Prince Charles rounded off his two-day official visit to Qatar yesterday with whirlwind tours of three of the country’s churches, housed in the sprawling Religious Complex in Abu Hamour.

Accompanied by British ambassador Nicholas Hopton and  officials, Prince Charles visited the St Isaac and St George Greek Orthodox Church, the Catholic Church of Our Lady of the Rosary and the Anglican Church of the Epiphany.

At the Catholic church, the main worship centre of Qatar’s 200,000-strong expatriate Catholic communities - mainly from the Philippines, India, South America, Africa, Lebanon and Europe, the prince listened to Mass from its gallery, along with vicar Father Arokiam Selvaraj. The church was the first to be opened in Qatar in March 2008.

The parish priest thanked Prince Charles for taking time off his hectic schedule to visit the church. A huge gathering of different expatriate nationalities was present during the dignitary’s visit.  Mass is said in about 12 languages, mainly on Thursdays and Fridays, at the Catholic  church.

Later, at the Anglican Church complex, catering to the many Protestant communities in Qatar, Prince Charles held a brief closed-door meeting with  representatives of different Christian denominations in Qatar and listened to their experiences of living and working in the region. They  discussed the effects of conflict on religious co-existence in places like  Syria.

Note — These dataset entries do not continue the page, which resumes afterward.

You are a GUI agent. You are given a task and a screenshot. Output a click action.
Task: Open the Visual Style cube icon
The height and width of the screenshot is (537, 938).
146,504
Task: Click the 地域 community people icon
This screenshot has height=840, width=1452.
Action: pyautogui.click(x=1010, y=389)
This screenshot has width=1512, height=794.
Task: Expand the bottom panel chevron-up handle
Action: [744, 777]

Chaplain of the Epiphany Church, Bill Schwartz, said: “It has been a wonderful experience for me to welcome His Royal Highness to see how our religious communities operate in Qatar.  My parishioners come from all over the world, which has enriched our community and mutual understanding of each other.  Thanks to the generosity of the State of Qatar, we have a place to come together and celebrate our faith. It is a testament to Qatar’s tolerance and commitment to inter-faith harmony.”

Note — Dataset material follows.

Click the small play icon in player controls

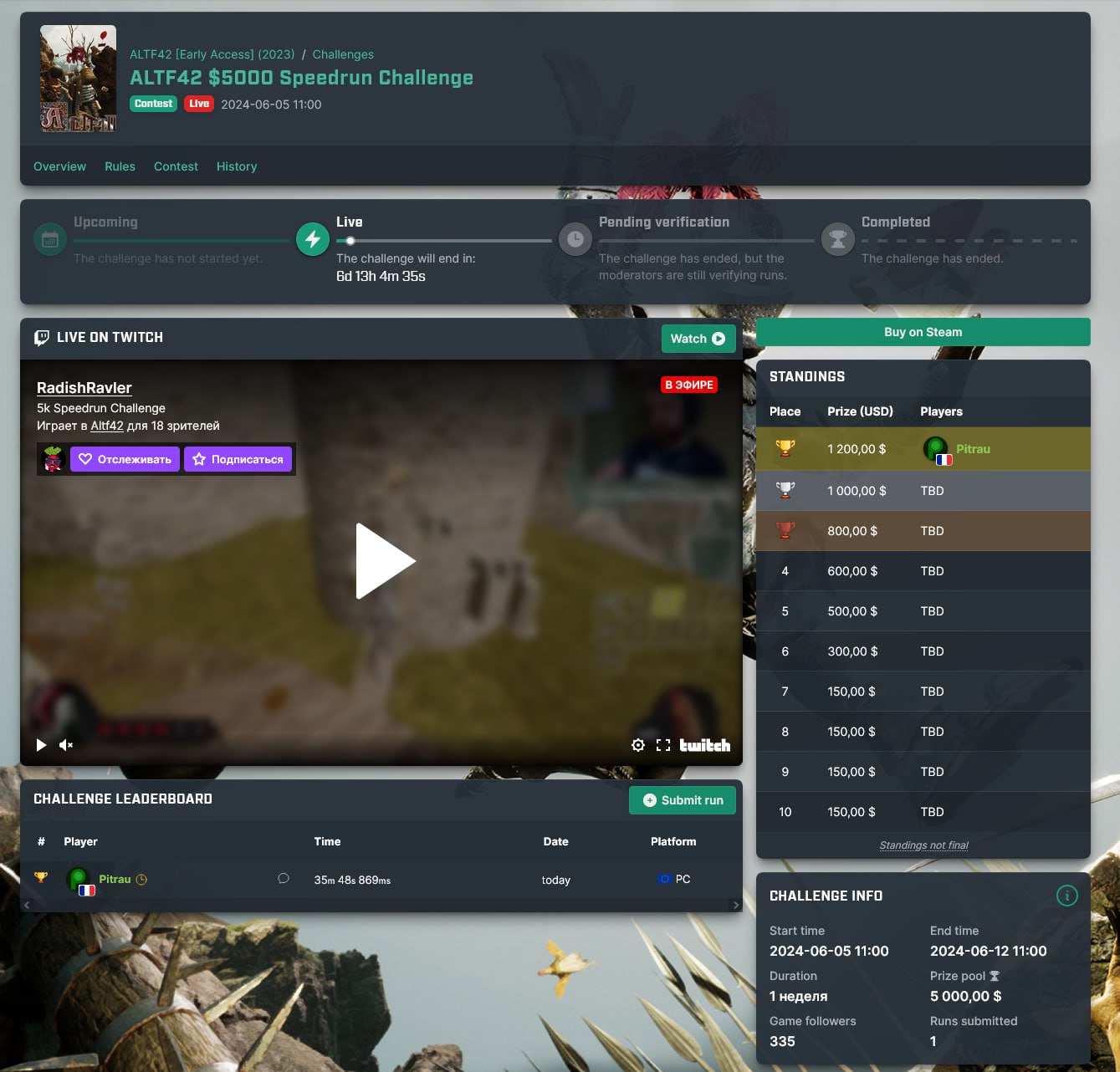pyautogui.click(x=41, y=745)
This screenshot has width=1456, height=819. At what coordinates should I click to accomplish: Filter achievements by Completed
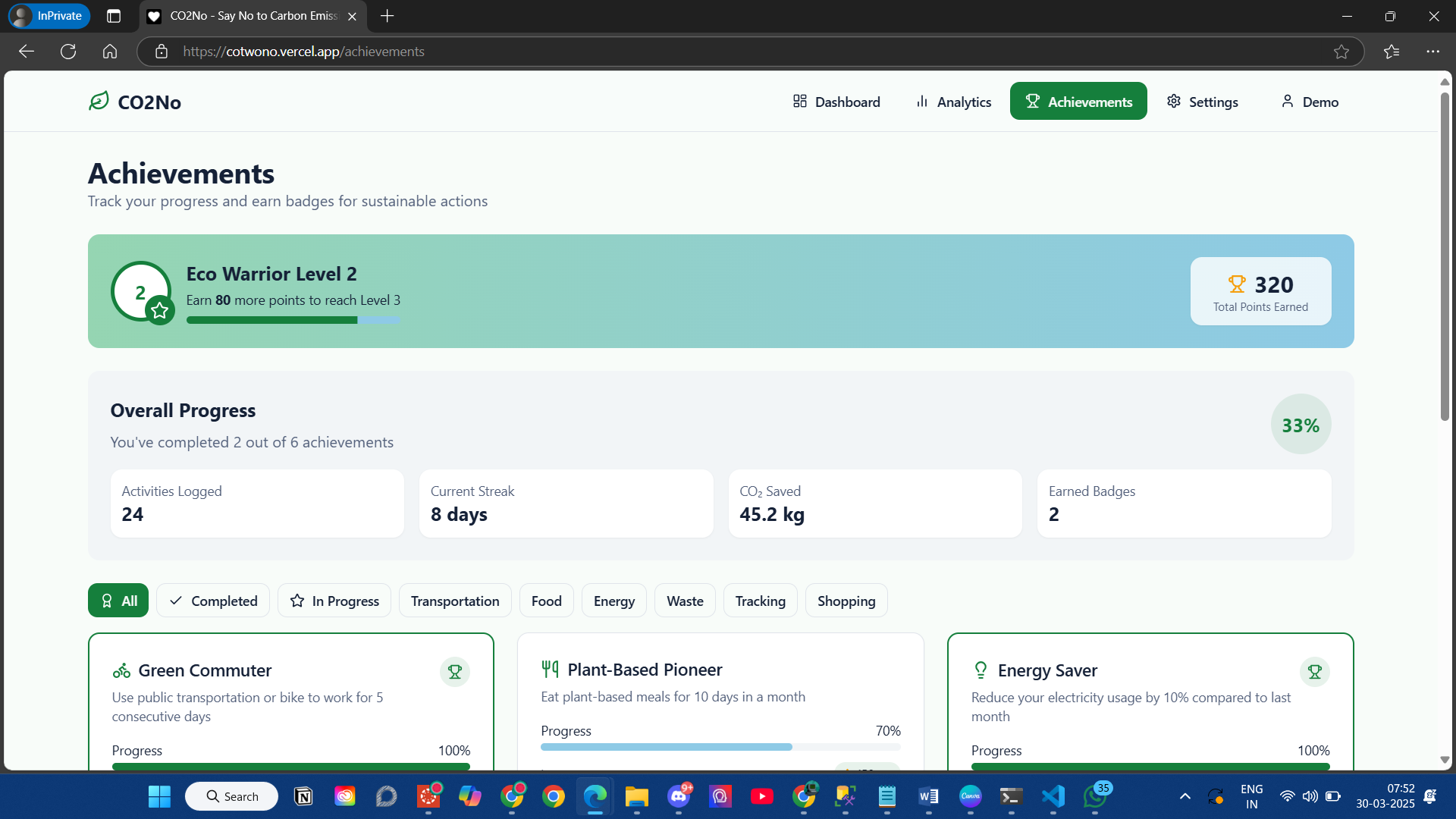pyautogui.click(x=213, y=601)
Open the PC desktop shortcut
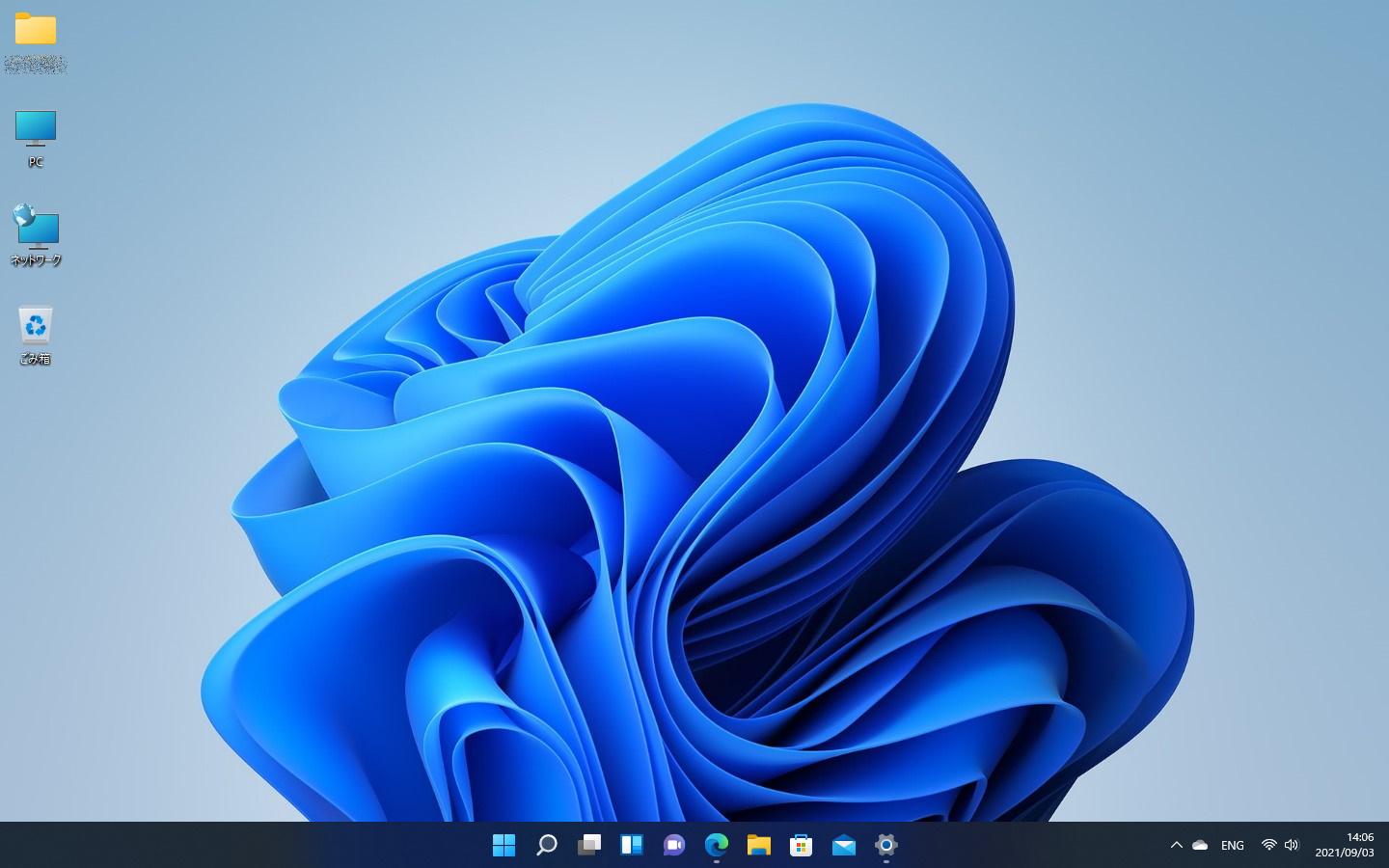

Earlier, Prince Charles toured the neighbouring St Issac and St George Greek Orthodox Church,  home to a vibrant congregation of the orthodox communities from across the Arab world.

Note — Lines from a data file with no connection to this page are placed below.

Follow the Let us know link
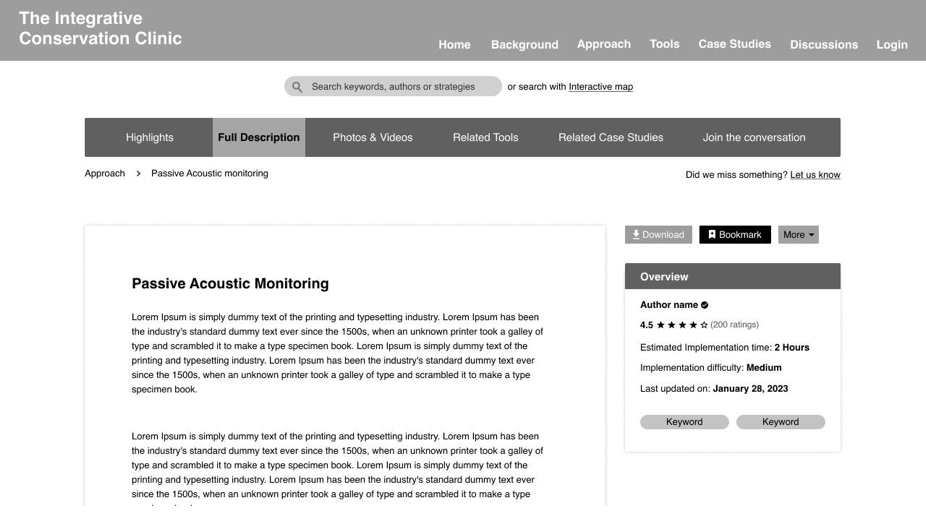(x=815, y=175)
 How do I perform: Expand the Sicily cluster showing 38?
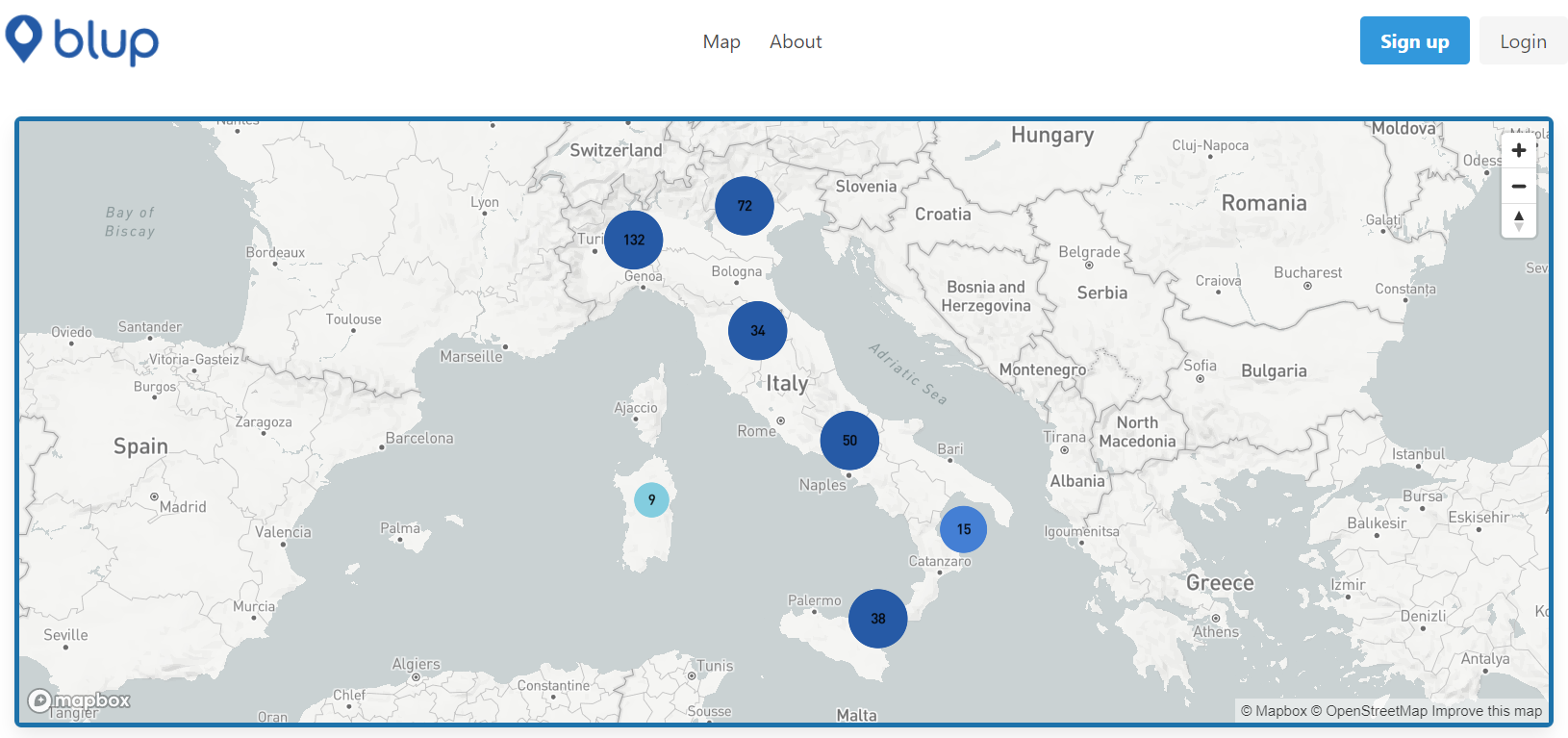pyautogui.click(x=877, y=619)
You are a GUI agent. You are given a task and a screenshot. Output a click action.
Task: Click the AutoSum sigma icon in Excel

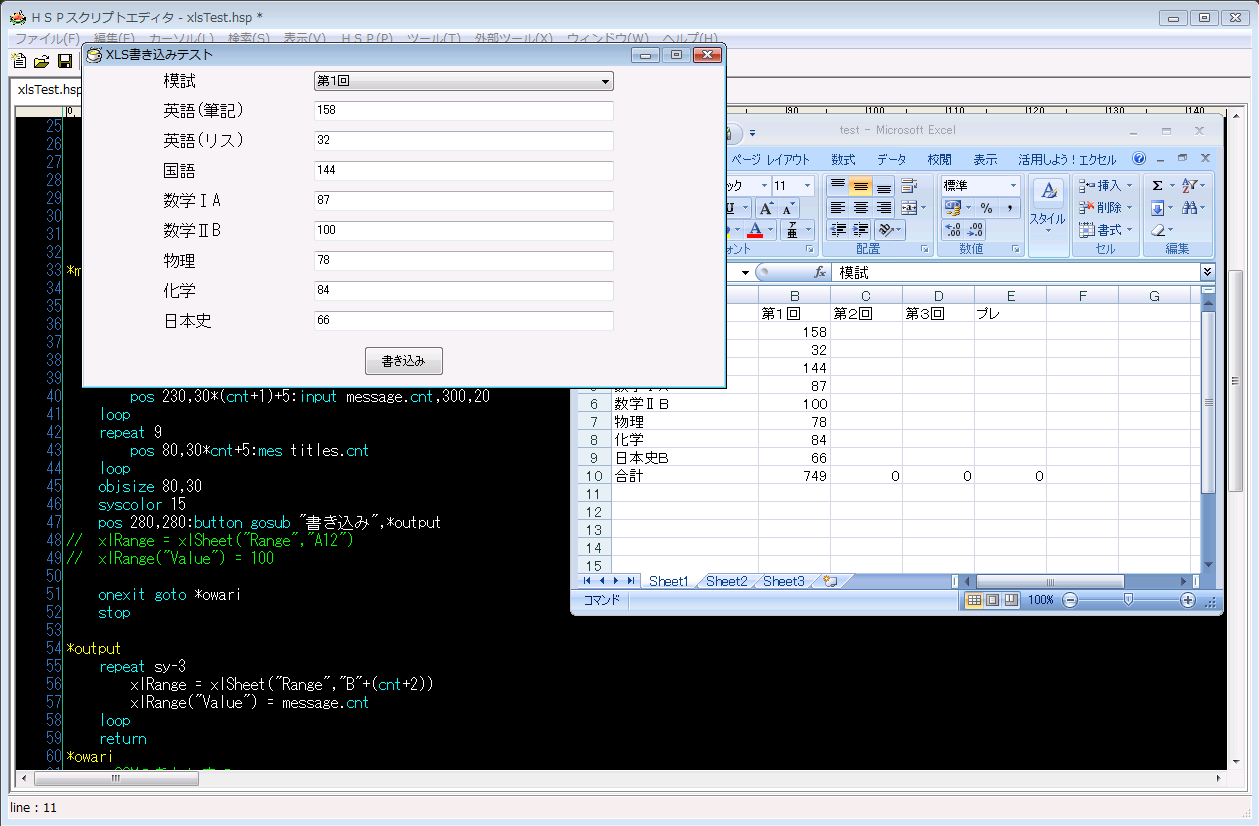click(x=1157, y=185)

In a statement issued to commemorate the prince’s visit to the Greek Orthodox Church, Archbishop Makarios Mavrogiannakis said: “We are thankful to you (Prince Charles) for visiting the church complex during your busy official engagements in Qatar, where Christians from most parts of the world are found. About 10,000 people from the Middle East, Asia, Syria and Africa are attending the services in different languages held at this church complex.”  

In a communique, British ambassador Hopton said: “I am delighted that the Prince of Wales was able to experience firsthand the vibrant, diverse and unique nature of the Christian community in Qatar.  This built on his participation earlier in his visit in an interfaith discussion, chaired by the Doha International Centre for Interfaith Dialogue. 

“His Royal Highness has a long experience of working with all religious communities in the UK, especially our growing Muslim community. He has a deep commitment to promoting religious tolerance and to the defence of all faiths, in all areas of the world. 

“It has been a pleasure for us to welcome him here today to see how the culture of religious tolerance flourishes in Qatar.”



Prince Charles meeting with community members at the Anglican Church of the Epiphany.